Brief
Every line from the start of the records through the line with "This screenshot has height=866, width=1400." is to be written out exactly; pictures are not.

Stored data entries
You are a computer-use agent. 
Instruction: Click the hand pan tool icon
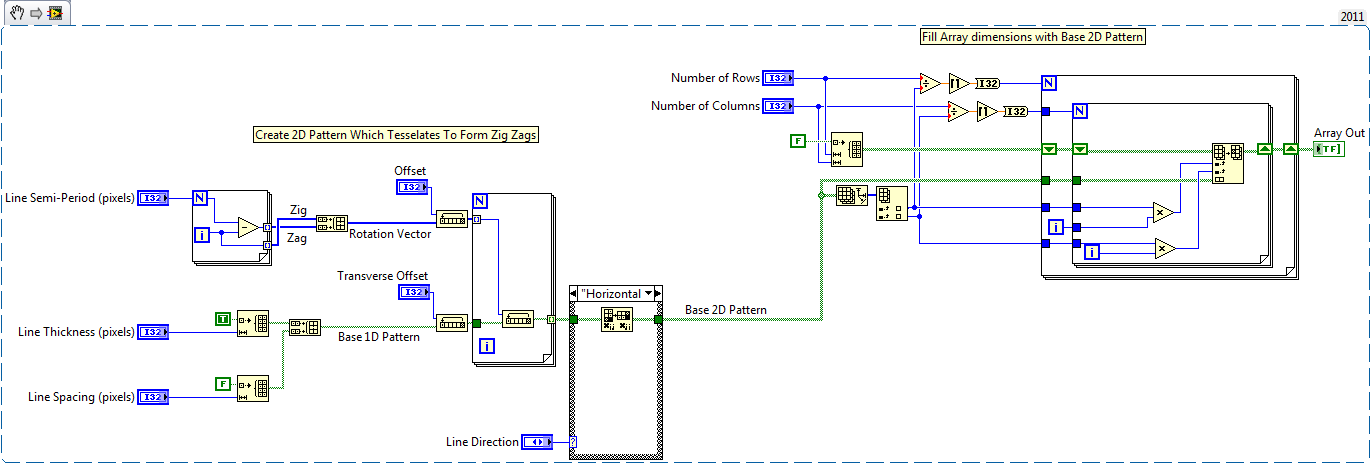(15, 12)
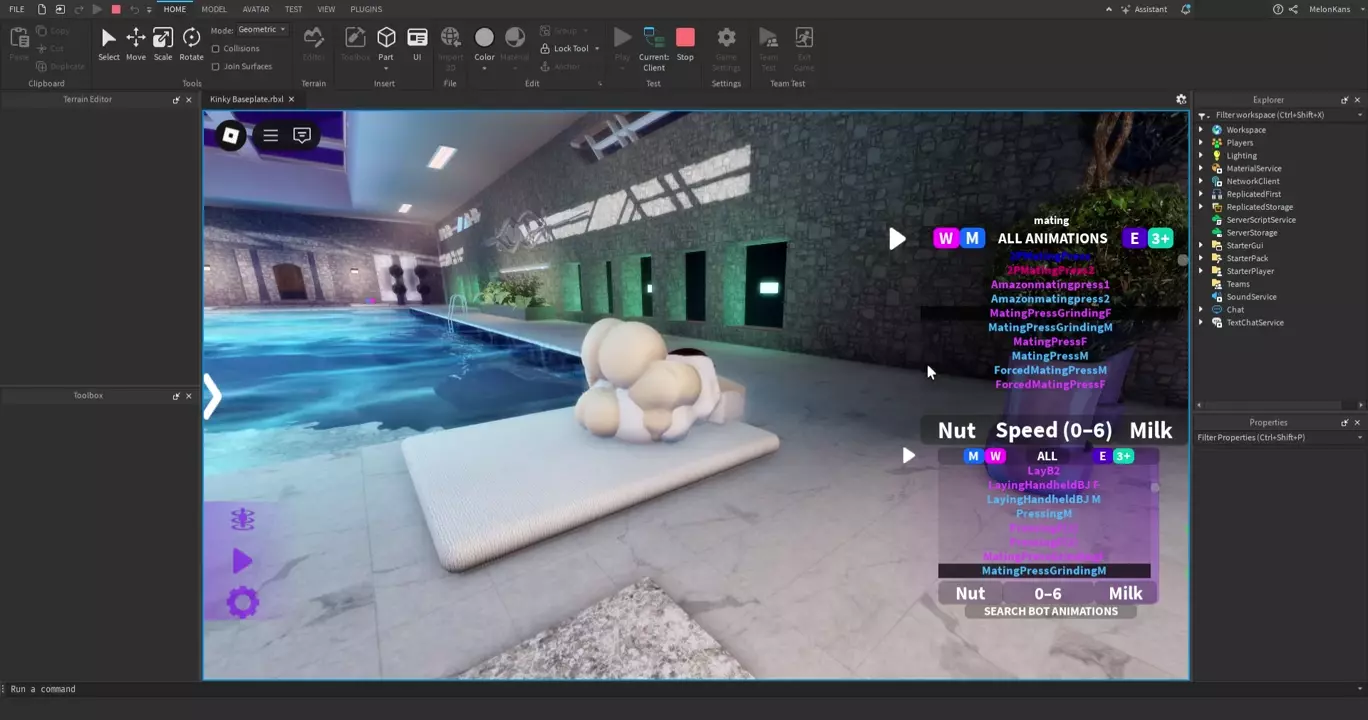Open the viewport settings gear icon
This screenshot has height=720, width=1368.
(1181, 100)
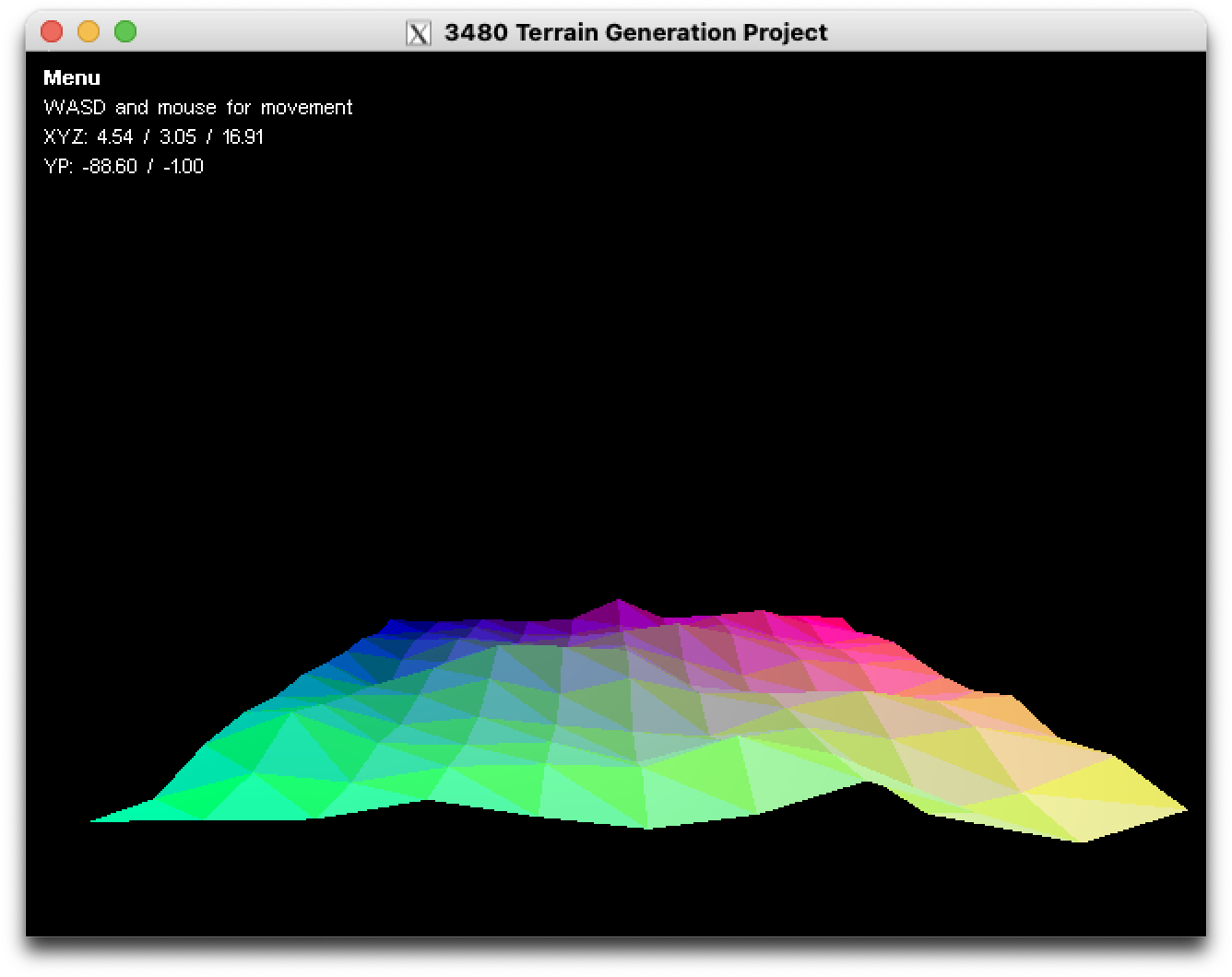This screenshot has height=977, width=1232.
Task: Click the '3480 Terrain Generation Project' title
Action: [635, 32]
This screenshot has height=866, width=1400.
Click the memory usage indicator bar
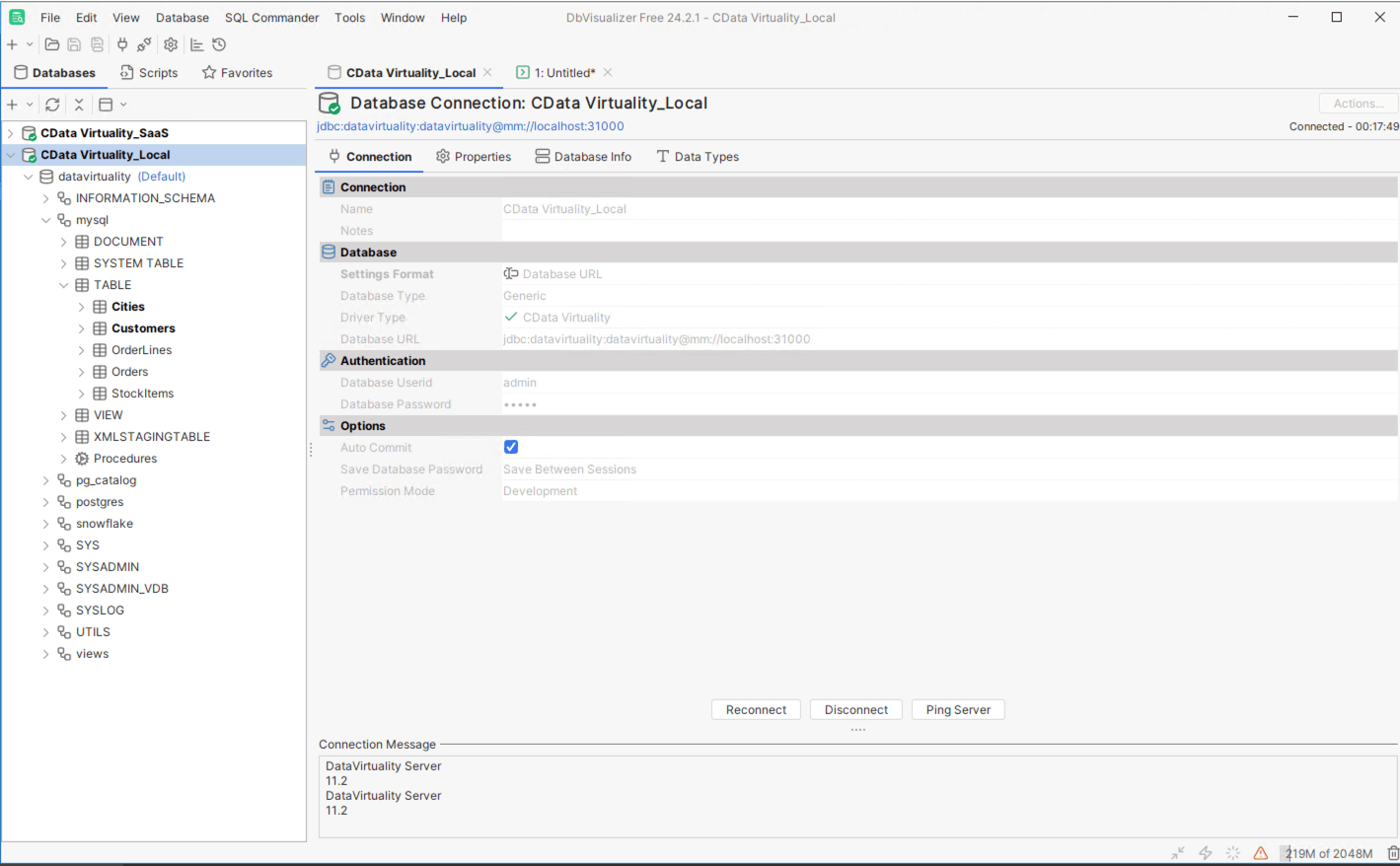click(1328, 853)
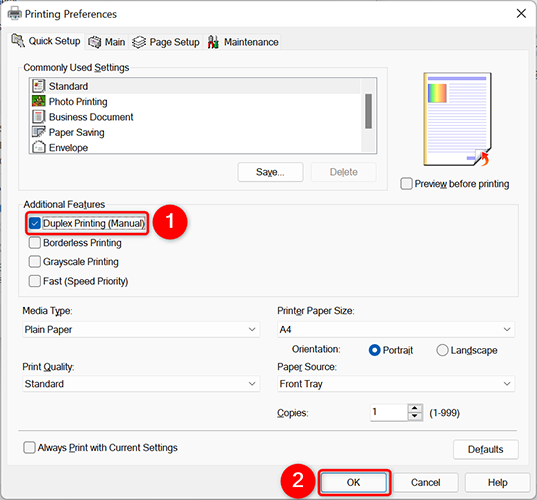Uncheck Duplex Printing (Manual)
Image resolution: width=537 pixels, height=500 pixels.
click(35, 223)
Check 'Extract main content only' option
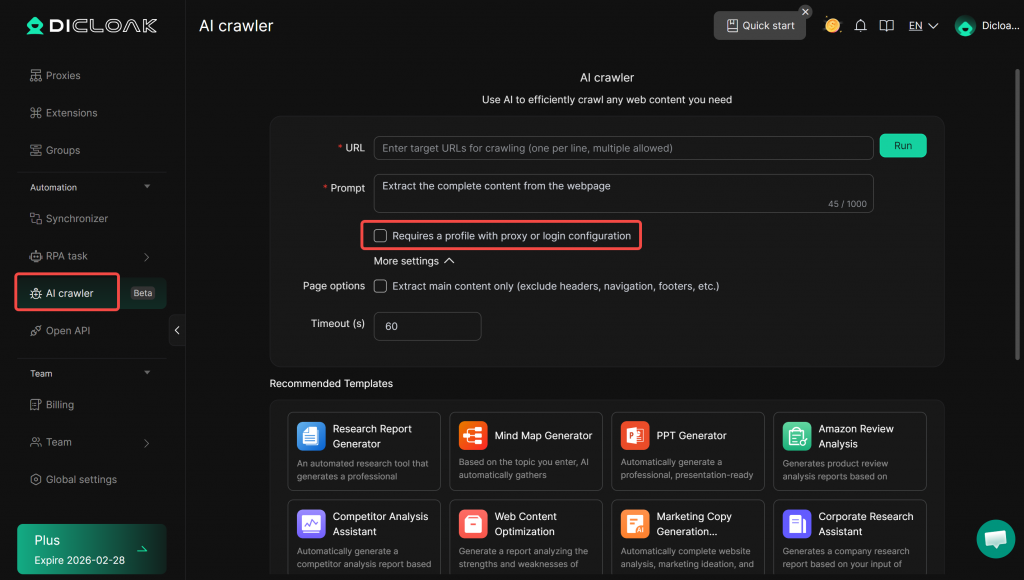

Result
You are a computer-use agent. 
Instruction: Click the hand pan tool icon
(15, 12)
Open the viewport settings gear icon
This screenshot has height=720, width=1368.
(1181, 100)
This screenshot has height=977, width=1232.
Task: Click the '3480 Terrain Generation Project' title
Action: [635, 32]
This screenshot has height=866, width=1400.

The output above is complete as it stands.